___ TEXT ZUM LESEN ___

# Zone Alarm lässt sich nicht deinstallieren - registy dateien - cod5 connect problem!



## duff (26. November 2008)

*Zone Alarm lässt sich nicht deinstallieren - registy dateien - cod5 connect problem!*

Hallo.
auf der Suche nach einer Firewall habe ich mich für Zone Alarm entschieden.
Da das Programm aber Probleme mit "Call of Duty 5" macht (kann den Game Server nicht connecten) habe ich es über Systemsteuerung ->Software... deinastalliert.

wen es interessiert:
http://extreme.pcgameshardware.de/t...firewall-vs-windows-fireall-2.html#post348218

Wenn ich jedoch die Windows firewall aktiviere steht in der Sprechblase neben der Uhr "Zone Alarm aktiviert"...

in der Registry ist ein Ordner "Zone Labs" vorhanden.

TUne up Utility brachte keine besserung!
danke


----------



## Whoosaa (27. November 2008)

*AW: 1. Der Text, den Sie eingegeben haben, ist zu kurz. Bitte erweitern Sie den Text auf die minimal*

Mach folgendes: Geh in die Registry ueber Start/Ausfuehren.../regedit
Dann mach eine Kopie der Registry, in dem du links "Mein Computer" anwaehlst. Dann gehst du oben auf "Datei", und dann auf "Export". Speichere eine Kopie deiner Registry auf einem externen Medium, dann durchsuche die Registry nach allem mit "Check Point Software Technologies" und "Zone Alarm", und loesche die gefundenen Dateien. Dann durchsuche deinen PC nach allem mit "Zone Alarm" und "Check Point Software Technologies Ltd." und loesche wieder alles gefundene. Das sollte das Problem loesen.


----------



## DanielX (27. November 2008)

*AW: 1. Der Text, den Sie eingegeben haben, ist zu kurz. Bitte erweitern Sie den Text auf die minimal*

Sorry, aber lass den Namen mal von nem Mod ändern weil "1. Der Text, den Sie eingegeben haben, ist zu kurz. Bitte erweitern Sie den Text auf die minimal" kommt ein wenig seltsam.

MfG DanielX


----------



## Klutten (27. November 2008)

*AW: Zone Alarm lässt sich nicht deinstallieren - registy dateien - cod5 connect problem!*

Dein Titel erscheint jetzt auch in der Übersicht korrekt.


----------



## ZaNoPain ™ (27. November 2008)

Hat es was gebracht die sachen von Zone labs aus der Registration zu löschen`?

___ DATENAUSZUG ___

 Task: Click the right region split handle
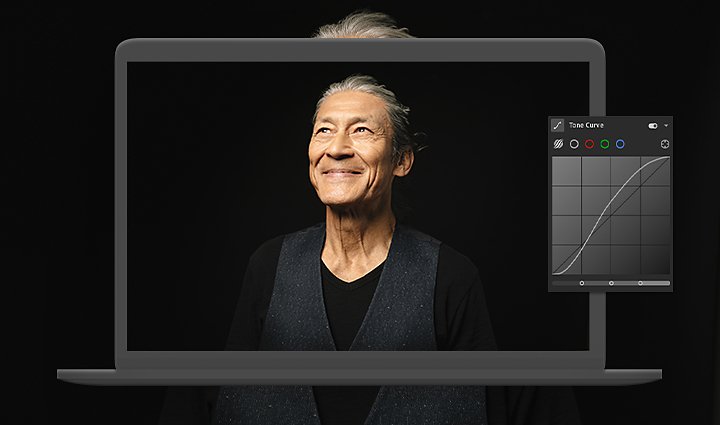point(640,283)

___
___ DATENAUSZUG ___

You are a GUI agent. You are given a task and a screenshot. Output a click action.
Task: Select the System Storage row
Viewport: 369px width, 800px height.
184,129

___
___ DATENAUSZUG ___

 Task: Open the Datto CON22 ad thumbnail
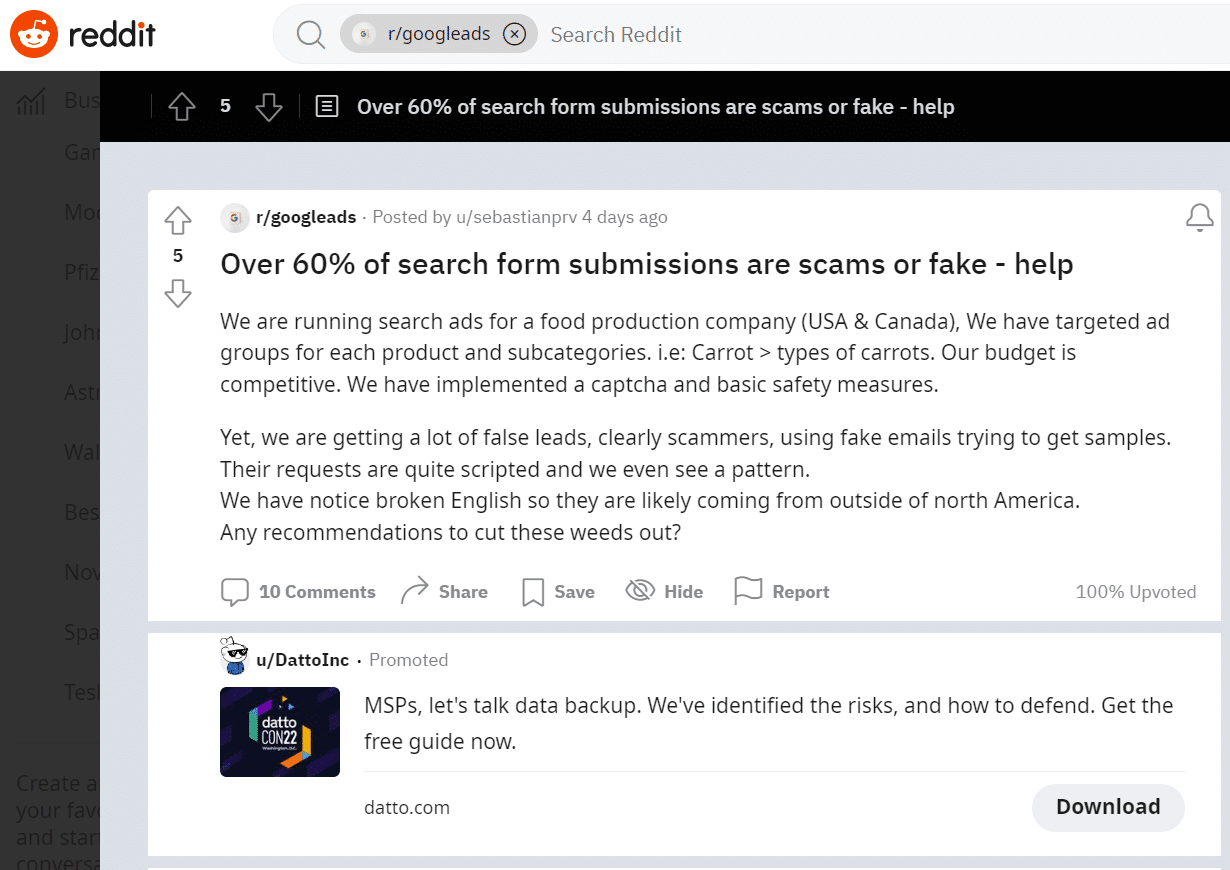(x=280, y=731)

___

• ARBEITSANWEISUNG
Wie geht der Forumsthread über die Deinstallation von Zone Alarm nach dem letzten Beitrag weiter? Setze ihn fort.

• DEINE ANTWORT
Deinstallieren der Zone Labs-
Sicherheitssoftware
Falls Sie die Zone Labs-Sicherheitssoftware deinstallieren müssen, führen Sie das
Deinstallationsprogramm aus, das Sie bei der Installation erhalten haben, und
deinstallieren Sie das Programm nicht mit dem Windows-Dienstprogramm Software.
Dadurch wird sichergestellt, dass alle Spuren der Zone Labs-Sicherheitssoftware von
Ihrem Computer entfernt werden.
Sie müssen als Benutzer mit Administratorrechten angemeldet sein, um die Zone Labs-
Sicherheitssoftware deinstallieren zu können.
So deinstallieren Sie die Zone Labs-Sicherheitssoftware:
1. Wählen Sie Start|Programme aus.
2. Wählen Sie Zone Labs|Deinstallation aus.
Das Deinstallationsprogramm wird gestartet.

So macht man es richtig bzw. so sagen die Hersteller von Zone Alarm das mann die Firewall Deinstallieren muss um alles zu löschen.

2. Option:

Deinstallieren : laut ZA :

> Führen Sie bitte eine komplette manuelle Bereinigung aller 
> Programmdateien durch. Führen Sie im Anschluß den *Download* erneut 
> durch und speichern Sie die Installationsdatei diesmal NICHT unter 
> C:\Dokumente und Einstellungen\Username\ usw.
> 
> 1. Den PC im abgesicherten Modus neu starten. 
> (Drücken Sie dazu die Taste ?F8? während des Bootvorgangs und wählen 
> Sie *?Windows* im abgesicherten Modus starten?)
> 
> 2. Öffnen Sie den *Windows* Explorer und suchen Sie im *Verzeichnis* 
> C:\Programme\Zone Labs nach der Datei "zauninst.exe".
> Starten Sie die Deinstallation der *Software* via Doppelklick auf die Datei. 
> 
> 3. Klicken Sie im Windows-Explorer auf "Extras" -> "Ordneroptionen" -
>> "Ansicht" und aktivieren Sie "Alle Dateien und Ordner anzeigen".
> Deaktivieren Sie die Option "Geschützte Systemdateien ausblenden".
> 
> 4. Folgende Dateien, bzw. Ordner müssen nun aus dem Windows-Explorer 
> gelöscht werden:
> 
> ZoneLabs (C:\Programme\ZoneLabs)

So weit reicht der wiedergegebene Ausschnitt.